There are several limitations of the PG-VGC method. First, time-resolved flow data is needed to determine the temporal derivative of velocity for pressure-gradient estimation. The in vivo 4D flow data employed in this study had 13–24 timeframes per cycle, which is standard in clinical acquisitions and was shown to be adequate for PG-VGC to enhance the WSS estimation. Additionally, the cycle-to-cycle variation is not considered since 4D flow MRI acquires the phase-averaged velocity measurement. Moreover, the uncertainty on the wall locations can affect the WSS’s accuracy. However, this is a limitation for most WSS estimation methods, and PG-VGC is expected to be more robust than the other methods since it should also reduce the velocity-gradient errors caused by the inaccurate wall location. Another limitation of the PG-VGC method is that the gradient operator generated using the RBF-FD method does not account for the small-scale turbulent structures that exists in the aortic flow. This can affect the accuracy of the estimated pressure drop and the shear stress as shown in the work by Corso et al.13. Compared to the other methods, the computational cost by PG-VGC is significantly higher which is another disadvantage. Using a workstation with 16 cores (Intel Xeon CPU E5-2450 v2) at 2.5 GHz, each iteration of PG-VGC takes about 10 to 15 min on the aneurysmal flow data and about 45 to 60 min on the aortic flow data. The computational time of Spline is about 2 to 3 and 4 to 6 min on the aneurysmal data and the aortic data, respectively. The Vgrads uses about 10 s for the aneurysmal data and 0.5 to 1 min for the aortic data. The M1 and M2 methods spend less than 10 s on processing the aortic flow data.

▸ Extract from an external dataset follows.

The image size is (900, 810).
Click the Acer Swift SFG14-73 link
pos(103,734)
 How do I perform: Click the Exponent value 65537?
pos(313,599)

There are several additional limitations in this study. First, the “ground truth” WSS was unavailable for assessing the WSS errors for the in vivo 4D flow data. Moreover, Newtonian flow was assumed for the WSS calculations and the CFD simulations, which may not be ideal in low WSS regions. Additionally, rigid walls were assumed for the cerebral aneurysms and the aorta. Although the rigid wall assumption is reasonable for modeling the flow in cerebral arteries as cine MR images showed no appreciable movements of these vessels over the cardiac cycle in a previous investigation,6 it may not be appropriate for the aortic wall. However, this limitation should not affect the comparison between different WSS estimation methods.

In conclusion, this study introduced a novel WSS estimation method for 4D flow MRI. The method uses the pressure gradient estimated from the flow data in the whole ROI and flow physics constraints to correct the velocity gradient, therefore enhancing the WSS estimation. The method’s performance was evaluated using synthetic and in vivo 4D flow data in cerebral aneurysms and thoracic aortas. The proposed method showed reliable estimation of the mean and the relative distribution of WSS with as much as 100% improvement in WSS accuracy. The method can benefit clinical applications of 4D flow MRI as it improves the accuracy of the WSS estimation.